Authors: Melissa S. Kearney, Phillip B. Levine
What they found: Low-income teenagers, especially boys, are more likely to drop out of high school when they live in places with high income inequality and low economic mobility.
Why it matters: Education researchers have long known that poverty makes students much less likely to finish high school. In this paper, the authors find evidence that inequality makes the problem even worse. Their focus isn’t on the rich-vs.-poor gap that has dominated the recent debate over inequality. Instead, they look at the gap between the poor (those in the lowest 10 percent of income in a given area) and the median. They also look at economic mobility, or how easy it is for members of one generation to do better than the one before. They find that in cities and states with high inequality and low mobility, low-income students are more likely to drop out of high school, even after controlling for factors such as school financing.
Key quote: “These findings have real implications for the potential of disadvantaged youth to achieve economic progress or even sufficiency in the years ahead. We argue that high inequality and low mobility play a critical role in molding the perceptions of low-income youth. The evidence suggests that there may be substantial effects on economic mobility of policies that provide disadvantaged youth with reasons to believe that they have the opportunity to climb the economic ladder and to make those opportunities real.”
Data they used: Five longitudinal student surveys.
Title: “Paying on the Margin for Medical Care: Evidence from Breast Cancer Treatments”
Authors: Liran Einav, Amy Finkelstein, Heidi Williams
What they found: Health insurance plans that allow patients to pay extra for more expensive treatment options lead to more efficient treatment decisions.

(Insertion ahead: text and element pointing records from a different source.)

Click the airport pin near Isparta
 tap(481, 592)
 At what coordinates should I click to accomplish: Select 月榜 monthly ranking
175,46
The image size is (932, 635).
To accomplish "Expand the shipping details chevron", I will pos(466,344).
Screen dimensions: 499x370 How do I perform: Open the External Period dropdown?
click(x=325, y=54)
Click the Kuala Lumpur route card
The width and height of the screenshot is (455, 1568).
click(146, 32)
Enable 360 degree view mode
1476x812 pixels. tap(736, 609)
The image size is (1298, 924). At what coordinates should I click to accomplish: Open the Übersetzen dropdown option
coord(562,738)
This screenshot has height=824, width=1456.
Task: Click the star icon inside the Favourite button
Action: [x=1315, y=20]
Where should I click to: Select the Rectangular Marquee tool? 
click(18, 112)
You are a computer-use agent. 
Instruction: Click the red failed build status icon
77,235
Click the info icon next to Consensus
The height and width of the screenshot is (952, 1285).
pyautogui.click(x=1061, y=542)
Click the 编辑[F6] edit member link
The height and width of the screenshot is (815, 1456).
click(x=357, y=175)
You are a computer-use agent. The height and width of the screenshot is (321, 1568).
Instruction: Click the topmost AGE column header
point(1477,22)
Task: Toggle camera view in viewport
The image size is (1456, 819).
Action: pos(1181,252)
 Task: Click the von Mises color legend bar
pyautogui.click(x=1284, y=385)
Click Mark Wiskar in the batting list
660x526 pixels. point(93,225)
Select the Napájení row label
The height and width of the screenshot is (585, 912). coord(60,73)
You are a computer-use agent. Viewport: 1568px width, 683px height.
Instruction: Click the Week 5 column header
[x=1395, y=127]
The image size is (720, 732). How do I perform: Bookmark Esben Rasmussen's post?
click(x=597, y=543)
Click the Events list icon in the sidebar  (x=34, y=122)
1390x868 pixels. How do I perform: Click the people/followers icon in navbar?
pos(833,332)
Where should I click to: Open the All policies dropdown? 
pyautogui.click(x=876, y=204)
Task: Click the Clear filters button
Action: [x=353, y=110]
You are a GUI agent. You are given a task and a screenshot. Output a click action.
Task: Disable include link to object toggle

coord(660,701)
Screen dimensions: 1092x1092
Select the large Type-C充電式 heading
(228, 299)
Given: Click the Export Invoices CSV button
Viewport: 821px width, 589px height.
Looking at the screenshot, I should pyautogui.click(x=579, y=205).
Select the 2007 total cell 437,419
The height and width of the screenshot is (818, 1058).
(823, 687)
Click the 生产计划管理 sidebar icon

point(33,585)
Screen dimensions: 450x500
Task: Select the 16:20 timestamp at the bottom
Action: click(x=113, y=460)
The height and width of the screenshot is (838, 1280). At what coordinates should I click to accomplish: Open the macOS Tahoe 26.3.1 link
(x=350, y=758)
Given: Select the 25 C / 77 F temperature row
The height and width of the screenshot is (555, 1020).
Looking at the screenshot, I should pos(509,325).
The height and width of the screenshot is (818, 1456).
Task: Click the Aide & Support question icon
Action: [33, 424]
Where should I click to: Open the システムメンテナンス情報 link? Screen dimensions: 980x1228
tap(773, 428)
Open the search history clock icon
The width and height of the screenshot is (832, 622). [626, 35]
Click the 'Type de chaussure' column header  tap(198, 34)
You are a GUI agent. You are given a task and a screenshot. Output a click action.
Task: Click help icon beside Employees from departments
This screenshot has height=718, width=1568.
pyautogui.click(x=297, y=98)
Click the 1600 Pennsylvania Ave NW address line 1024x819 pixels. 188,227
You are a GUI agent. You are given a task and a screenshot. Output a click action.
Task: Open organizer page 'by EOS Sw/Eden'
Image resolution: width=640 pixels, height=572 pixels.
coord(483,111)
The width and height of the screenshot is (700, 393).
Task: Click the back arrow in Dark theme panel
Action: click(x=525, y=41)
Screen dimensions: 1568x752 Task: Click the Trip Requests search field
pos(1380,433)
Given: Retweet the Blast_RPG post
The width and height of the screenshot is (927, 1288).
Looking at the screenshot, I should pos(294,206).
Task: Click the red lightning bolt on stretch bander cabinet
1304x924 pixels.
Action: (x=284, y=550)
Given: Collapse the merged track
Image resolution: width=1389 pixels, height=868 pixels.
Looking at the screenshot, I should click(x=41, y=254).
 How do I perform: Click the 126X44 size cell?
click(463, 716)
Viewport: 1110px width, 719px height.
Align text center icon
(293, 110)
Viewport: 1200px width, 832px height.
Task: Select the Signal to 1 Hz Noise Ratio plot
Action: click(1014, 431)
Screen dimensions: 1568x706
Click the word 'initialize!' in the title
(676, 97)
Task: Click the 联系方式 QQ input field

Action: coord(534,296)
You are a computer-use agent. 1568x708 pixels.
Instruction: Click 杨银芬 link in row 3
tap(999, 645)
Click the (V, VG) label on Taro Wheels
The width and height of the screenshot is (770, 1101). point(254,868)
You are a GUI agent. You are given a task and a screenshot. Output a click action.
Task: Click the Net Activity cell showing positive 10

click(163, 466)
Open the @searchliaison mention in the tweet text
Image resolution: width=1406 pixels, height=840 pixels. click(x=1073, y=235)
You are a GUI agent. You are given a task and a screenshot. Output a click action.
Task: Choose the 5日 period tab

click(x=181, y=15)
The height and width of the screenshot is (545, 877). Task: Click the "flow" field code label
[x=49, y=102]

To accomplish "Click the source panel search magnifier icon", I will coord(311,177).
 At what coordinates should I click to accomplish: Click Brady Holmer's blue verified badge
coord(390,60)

Why it matters: Health insurance systems in different countries handle expensive treatments very differently. In the U.S., insured patients typically face no incremental cost if they opt for a pricier treatment option. In Britain, by contrast, the government determines which treatments are “cost-effective” and provides no coverage for alternative treatments, meaning patients who want a more expensive option must cover the full cost themselves. In this paper, the authors look at a middle ground “top-up” system, in which insurers cover the cost of a baseline treatment and patients can choose to pay the incremental cost of a more expensive treatment. They focus on breast cancer, for which patients can choose between a mastectomy, in which the breast is removed, and a lumpectomy, which removes only the tumor itself, plus radiation therapy. The mastectomy option is cheaper but no less effective in terms of patient survival. The authors argue the top-up system yields the most efficient outcome, because patients only choose the more expensive option if it is worth the marginal cost; they estimate the system would increase total welfare by $700 to $2,500 per patient compared to the existing U.S. system, and by $700 to $1,800 per patient compared to the British system.
Key quote: “We present a simple framework to illustrate the welfare gains from a health insurance policy that allows patients to pay the incremental price for more expensive treatment options. Such a policy efficiently sorts low willingness-to-pay patients to the cheaper treatment option, in contrast with the current status quo in the U.S. where the incentives for such sorting are minimal. At the same time, this policy does not ‘over price’ the more expensive treatment, as is common in the U.K. and several other high-income countries, which allocates too many patients to the cheaper treatment.”
Data they used: The California Cancer Registry, “a patient-level cancer registry dataset, and data on radiation treatment facility locations.”